Egypt's opposition parties and human rights groups say a proposed bill requiring NGOs to be vetted and receive special permissions by the government would restrict their work. 

Egypt's main opposition bloc said on Saturday that a Muslim Brotherhood-backed bill to regulate human rights groups and other private organisations was an attempt to stifle their work.

The National Salvation Front (NSF), an alliance of liberal and leftist opposition parties, said the draft law submitted to the Shura Council, which for now has legislative powers, was more restrictive than laws under deposed leader Hosni Mubarak.

The NSF said in a statement that the bill "seeks to reproduce a police state by putting into law the role of security bodies in overseeing the work of civil society groups."

Human rights groups have also criticised the law, which stipulates that non-governmental groups (NGOs) must be vetted by a committee partly drawn from the security services and must get official permission to receive funds from abroad.

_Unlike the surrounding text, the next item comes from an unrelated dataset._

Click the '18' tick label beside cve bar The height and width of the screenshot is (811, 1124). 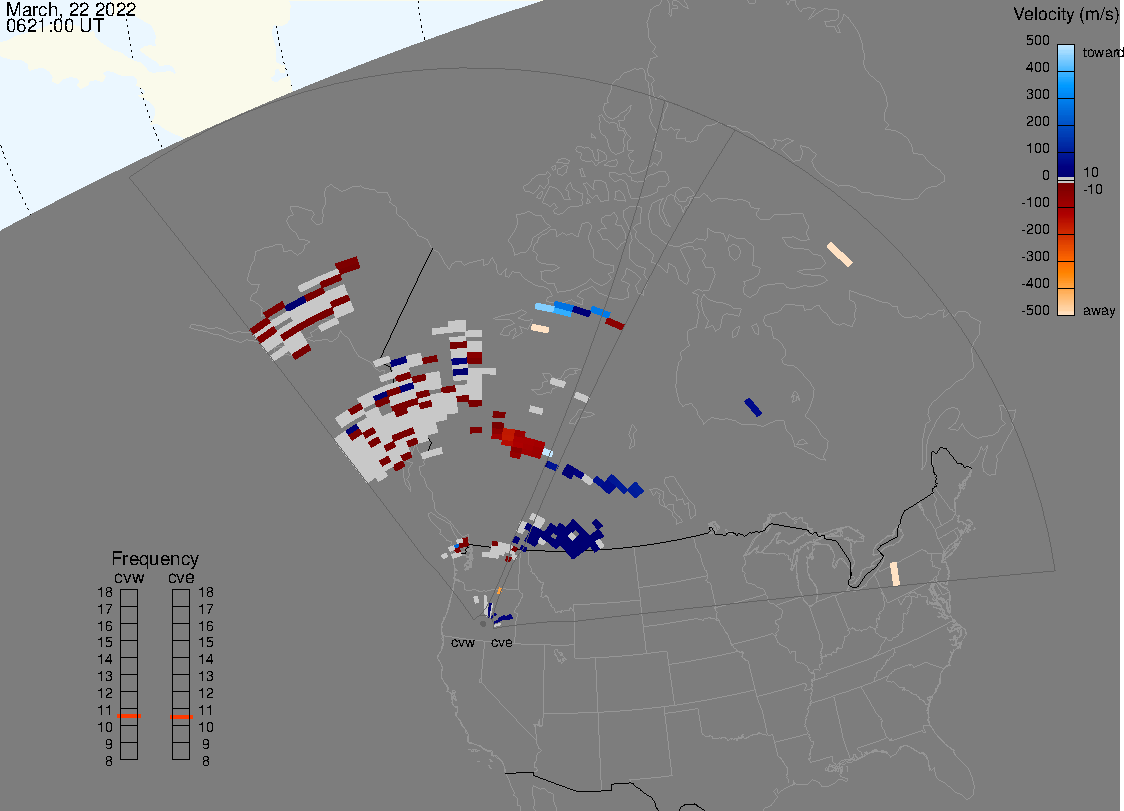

"This can allow these entities to refuse funding for rights groups that monitor elections or work to fight torture ... there is an insistent position by the ruling regime driven by lack of political will to take any reform initiative towards democracy and respect for human rights," the NSF statement said.

Under Mubarak, NGOs ran into trouble over funding by Western countries and such constraints have continued after his fall.

Last year, when Egypt was still under interim army rule, an investigation into the work of international NGOs, including some U.S.-based groups, led to a crisis in ties with Washington.

Mokhtar al-Ashry, head of the legal committee of the Brotherhood's Freedom and Justice Party, told Reuters the bill would ensure freedom for NGOs and that the security apparatus would provide only one of nine members on the committee overseeing their activities and funding. Asked why any security official should play such a role, Ashry ended the conversation.

Earlier this month, U.N. human rights chief Navi Pillay said the draft law risked betraying the ideals of Egypt's 2011 revolution and said governments restricting civil society work "risk slipping quickly into authoritarianism".

The NSF said it would back another bill drafted by a coalition of 50 civil society groups.